Introduction
Azure Data Factory is a cloud based integration service that allows you to transfer data from disparate cloud and on premise data sources to various data storage destinations. This is similar to another on premise ETL tool, SQL Server Integration Service (SSIS), provided by Microsoft.
SSIS has been used to design and develop a robust ETL to extract, transform and load the data either in a data warehouse or any other data storage. Similar to SSIS, Microsoft launched Azure Data Factory data service to define work flows to achieve data transfer and data transformation activities on the cloud. Azure Data Factory not only supports data transfer but also supports a rich set of transformations like deriving the columns, sorting data, combining the data, etc. Azure Data Factory is a bit different in terms of how data flows from the source to destination compared to on premise based SSIS. Azure Data Factory supports Extract-Load and Transform-Load flows before the data is published for its consumption rather than a traditional flow Extract-Transform-and-Load.
Azure Data Factory Components
We have four major components to achieve end to end data integration on the cloud using Azure Data Factory. These components are as follows:
- Pipeline – Pipeline is the data-driven workflow. A pipeline can consist of one or more workflows and a factory can have one or more pipelines. The workflow has an activity or a group of activities to be performed. This kind of grouping helps to improve manageability of a group of activities as a set.
- Activity – Activity is an action to be performed on data. there are two types of activities, one is data movement activities and the second is data transformation activities. Also, Azure Data Factory provides flexibility to customize the task using .Net.
- Datasets – a dataset is the data referred by an activity. An activity will reference one or more datasets as input and one or more datasets as output.
- Linked Services – A linked service is the service which helps to connect the data source. Once the connection establishes with a data source, an activity can be performed on a dataset available on the data source. Generally, this linked service is like a connection string.
Data Orchestration Using Azure Data Factory
To transfer or move the data from the source to destination we need to define a workflow. This data-driven workflow is known as a pipeline.
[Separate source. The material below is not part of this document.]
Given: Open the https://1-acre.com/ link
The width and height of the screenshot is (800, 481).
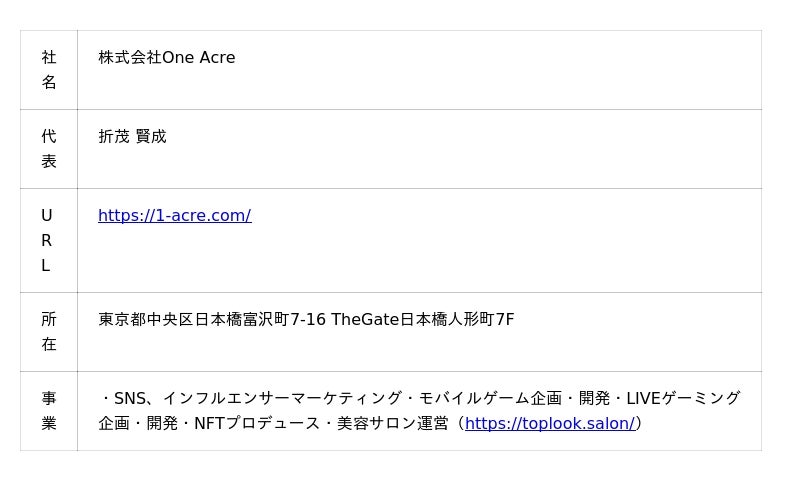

This pipeline consists of three steps – Connect & Collect, Transform & Enrich and Publish.
Figure 1. Azure Data Factory Data Orchestration
Connect & Collect – This is the first part of flow – Extract-Load. In this flow, we need to collect data from disparate sources to a centralized cloud location. The data sources can be a cloud storage or on premise storage or combination of both. In this step, all components of data factory will be used. A pipeline will be defined with one or more activities to perform some action on source datasets. The whole execution will be done with the help of linked services as this linked service will help to connect the sources.
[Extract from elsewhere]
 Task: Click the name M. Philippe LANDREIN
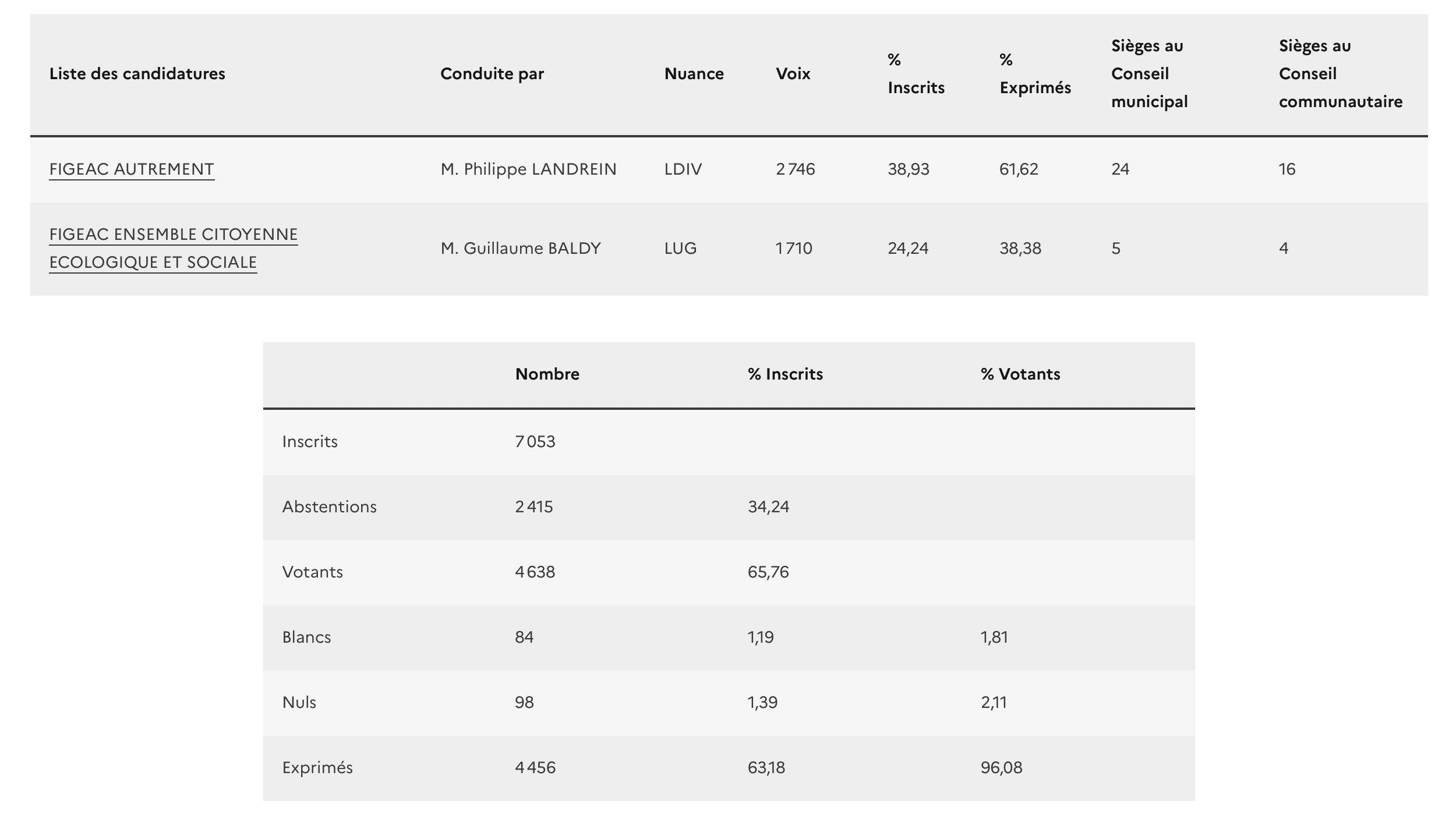(528, 169)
Transform & Enrich – in this step, data enrichment will be achieved. All the data collected in previous steps on a cloud storage will be available to apply all kinds of transformation and enrichment. We can apply all the business rules to enrich the data and make transformed data ready to publish.
Publish – this is the last step in any defined pipeline where transformed data will be published. The final data will be sent to the destination storage, which is known as the data sink. This published data will be available for consumption. All users or business members can connect to the data sink and use the data as per their need.
Pipeline Scheduling
Once we create the pipeline, we can schedule the execution of this pipeline. This scheduling will help to publish the data more frequently and data will be available for consumption in real time. All data consumers can see the data without any delay. The available frequencies are Minute, Hour, Day, Week, and Month to execute the pipeline.
Overall, Azure Data Factory is a cloud based data integration service to transform & enrich, and publish the data, which is extracted from disparate data sources. This service provides the opportunity to ingest data from disparate data sources, transform and analyze the data by using other services like Azure HDInsight Hadoop, Spark, Azure Data Lake Analytics, and Azure Machine Learning, and publish output data to data sinks like Azure SQL Data Warehouse, Azure Cosmos DB, Azure Table Storage for business members and application users to consume.
In future articles, we will learn more about Azure Data Factory’s functionality and will accomplish some hands on exercise.